*PROBLEM DESCRIPTION*.
The lines from the one holding "Expand the Mélissa BEAUDOUIN user dropdown" to the end of the records below, exactly as written, are the only thing to return.

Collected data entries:
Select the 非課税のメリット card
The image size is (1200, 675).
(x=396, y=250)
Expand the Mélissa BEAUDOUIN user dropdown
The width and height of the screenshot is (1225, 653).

*ANSWER SPACE*.
Expand the Mélissa BEAUDOUIN user dropdown
The width and height of the screenshot is (1225, 653).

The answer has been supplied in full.